==== The records ====

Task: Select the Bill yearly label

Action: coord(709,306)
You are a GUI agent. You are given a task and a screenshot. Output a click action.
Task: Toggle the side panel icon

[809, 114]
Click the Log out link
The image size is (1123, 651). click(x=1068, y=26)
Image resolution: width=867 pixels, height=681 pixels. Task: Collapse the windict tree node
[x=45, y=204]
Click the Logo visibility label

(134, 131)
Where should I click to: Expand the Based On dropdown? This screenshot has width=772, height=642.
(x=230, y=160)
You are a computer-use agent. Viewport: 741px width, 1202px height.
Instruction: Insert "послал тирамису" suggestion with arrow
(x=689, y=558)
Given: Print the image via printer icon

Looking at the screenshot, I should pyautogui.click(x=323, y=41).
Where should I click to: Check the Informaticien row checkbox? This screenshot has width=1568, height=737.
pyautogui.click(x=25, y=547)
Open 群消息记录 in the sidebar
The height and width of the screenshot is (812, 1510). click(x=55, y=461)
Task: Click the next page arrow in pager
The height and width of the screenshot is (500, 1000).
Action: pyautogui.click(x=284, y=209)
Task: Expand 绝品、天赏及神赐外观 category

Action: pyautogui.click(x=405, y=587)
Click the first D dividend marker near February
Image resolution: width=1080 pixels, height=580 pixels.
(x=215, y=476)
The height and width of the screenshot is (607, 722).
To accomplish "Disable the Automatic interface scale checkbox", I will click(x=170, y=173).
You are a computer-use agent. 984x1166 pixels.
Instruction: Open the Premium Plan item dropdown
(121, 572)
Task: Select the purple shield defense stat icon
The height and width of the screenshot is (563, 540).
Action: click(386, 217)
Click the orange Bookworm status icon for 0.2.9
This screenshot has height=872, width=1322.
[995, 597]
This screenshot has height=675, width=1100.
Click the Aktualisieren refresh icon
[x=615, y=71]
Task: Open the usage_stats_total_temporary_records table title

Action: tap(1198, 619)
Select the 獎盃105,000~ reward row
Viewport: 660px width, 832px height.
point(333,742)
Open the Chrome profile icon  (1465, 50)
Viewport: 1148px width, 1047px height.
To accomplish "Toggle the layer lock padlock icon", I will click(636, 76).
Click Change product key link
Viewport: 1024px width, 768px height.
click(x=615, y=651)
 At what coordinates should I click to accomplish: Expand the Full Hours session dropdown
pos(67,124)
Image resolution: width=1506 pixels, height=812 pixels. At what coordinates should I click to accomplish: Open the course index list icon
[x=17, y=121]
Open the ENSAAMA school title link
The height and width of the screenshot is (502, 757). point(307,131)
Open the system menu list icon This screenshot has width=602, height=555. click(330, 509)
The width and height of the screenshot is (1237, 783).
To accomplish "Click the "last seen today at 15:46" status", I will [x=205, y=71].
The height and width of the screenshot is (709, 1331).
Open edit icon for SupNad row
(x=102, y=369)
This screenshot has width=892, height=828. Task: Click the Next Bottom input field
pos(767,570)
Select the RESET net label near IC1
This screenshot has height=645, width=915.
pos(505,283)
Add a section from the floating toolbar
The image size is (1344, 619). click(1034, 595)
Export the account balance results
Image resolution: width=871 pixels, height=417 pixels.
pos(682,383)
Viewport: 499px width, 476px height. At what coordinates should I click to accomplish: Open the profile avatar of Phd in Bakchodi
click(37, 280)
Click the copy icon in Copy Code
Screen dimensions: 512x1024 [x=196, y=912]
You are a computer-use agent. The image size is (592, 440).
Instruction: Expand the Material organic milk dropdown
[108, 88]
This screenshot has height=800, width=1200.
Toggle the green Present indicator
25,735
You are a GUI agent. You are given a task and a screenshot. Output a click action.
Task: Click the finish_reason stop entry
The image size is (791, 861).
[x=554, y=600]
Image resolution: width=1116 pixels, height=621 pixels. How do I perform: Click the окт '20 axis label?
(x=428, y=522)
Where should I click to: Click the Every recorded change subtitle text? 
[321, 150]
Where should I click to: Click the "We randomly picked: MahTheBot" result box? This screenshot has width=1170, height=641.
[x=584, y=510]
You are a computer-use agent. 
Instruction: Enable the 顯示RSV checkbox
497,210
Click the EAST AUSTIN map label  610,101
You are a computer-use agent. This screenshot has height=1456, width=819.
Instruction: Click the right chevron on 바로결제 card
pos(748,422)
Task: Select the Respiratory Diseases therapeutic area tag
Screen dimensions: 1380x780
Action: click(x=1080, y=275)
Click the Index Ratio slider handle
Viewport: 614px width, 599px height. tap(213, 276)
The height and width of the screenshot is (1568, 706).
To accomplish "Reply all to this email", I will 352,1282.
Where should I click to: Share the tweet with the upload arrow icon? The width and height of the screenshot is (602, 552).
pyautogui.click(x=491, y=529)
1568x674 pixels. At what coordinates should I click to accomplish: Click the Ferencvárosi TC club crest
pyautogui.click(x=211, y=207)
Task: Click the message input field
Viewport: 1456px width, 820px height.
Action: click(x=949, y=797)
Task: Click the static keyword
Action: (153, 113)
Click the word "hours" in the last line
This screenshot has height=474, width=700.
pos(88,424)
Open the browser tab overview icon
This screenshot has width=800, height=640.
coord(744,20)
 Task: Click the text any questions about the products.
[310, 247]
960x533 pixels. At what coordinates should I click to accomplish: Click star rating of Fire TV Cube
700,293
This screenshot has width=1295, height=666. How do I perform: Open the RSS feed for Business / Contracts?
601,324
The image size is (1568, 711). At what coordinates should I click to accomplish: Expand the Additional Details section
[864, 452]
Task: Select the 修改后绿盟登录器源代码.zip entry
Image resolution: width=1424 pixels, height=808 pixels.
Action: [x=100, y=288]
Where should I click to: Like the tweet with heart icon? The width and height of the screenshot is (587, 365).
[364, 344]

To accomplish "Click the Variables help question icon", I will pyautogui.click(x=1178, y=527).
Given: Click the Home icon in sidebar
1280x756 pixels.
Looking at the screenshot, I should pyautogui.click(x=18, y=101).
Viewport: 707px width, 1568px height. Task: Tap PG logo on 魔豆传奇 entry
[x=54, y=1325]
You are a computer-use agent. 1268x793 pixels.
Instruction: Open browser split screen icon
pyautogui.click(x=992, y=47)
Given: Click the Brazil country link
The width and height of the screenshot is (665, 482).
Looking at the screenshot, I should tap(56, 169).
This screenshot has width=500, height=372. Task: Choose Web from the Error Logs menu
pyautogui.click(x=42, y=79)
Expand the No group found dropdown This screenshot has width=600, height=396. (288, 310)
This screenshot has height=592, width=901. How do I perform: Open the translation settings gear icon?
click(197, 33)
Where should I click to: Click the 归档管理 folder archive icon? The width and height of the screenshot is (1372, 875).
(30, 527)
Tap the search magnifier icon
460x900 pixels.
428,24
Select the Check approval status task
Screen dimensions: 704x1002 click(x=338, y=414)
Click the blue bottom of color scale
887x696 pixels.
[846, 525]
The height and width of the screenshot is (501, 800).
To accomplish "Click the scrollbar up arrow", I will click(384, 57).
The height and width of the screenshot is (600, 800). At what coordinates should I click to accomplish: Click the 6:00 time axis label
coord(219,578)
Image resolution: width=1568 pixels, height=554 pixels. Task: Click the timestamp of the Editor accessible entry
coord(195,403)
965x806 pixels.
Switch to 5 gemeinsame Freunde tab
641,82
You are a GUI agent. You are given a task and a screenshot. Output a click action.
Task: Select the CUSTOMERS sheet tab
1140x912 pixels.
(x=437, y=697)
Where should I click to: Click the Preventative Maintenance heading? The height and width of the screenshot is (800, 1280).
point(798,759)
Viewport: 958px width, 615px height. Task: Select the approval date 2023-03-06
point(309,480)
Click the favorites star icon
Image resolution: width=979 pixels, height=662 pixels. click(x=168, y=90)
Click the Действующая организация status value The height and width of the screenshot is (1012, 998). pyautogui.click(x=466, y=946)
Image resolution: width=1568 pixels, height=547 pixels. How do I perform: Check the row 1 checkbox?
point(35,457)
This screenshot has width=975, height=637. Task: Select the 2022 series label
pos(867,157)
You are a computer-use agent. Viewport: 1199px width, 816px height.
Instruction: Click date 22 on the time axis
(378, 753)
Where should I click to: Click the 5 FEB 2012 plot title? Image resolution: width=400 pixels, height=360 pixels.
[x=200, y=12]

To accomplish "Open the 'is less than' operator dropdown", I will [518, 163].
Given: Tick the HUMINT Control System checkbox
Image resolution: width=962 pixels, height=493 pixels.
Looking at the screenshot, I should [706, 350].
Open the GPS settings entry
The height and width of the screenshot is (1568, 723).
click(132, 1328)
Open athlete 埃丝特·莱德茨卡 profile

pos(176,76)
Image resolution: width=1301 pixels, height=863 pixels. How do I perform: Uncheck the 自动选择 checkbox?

====

_What you will do_:
When you find a line in the records that contains the word "last", copy it.

_Exercise result_:
To accomplish "Click the "last seen today at 15:46" status", I will [x=205, y=71].
Click the word "hours" in the last line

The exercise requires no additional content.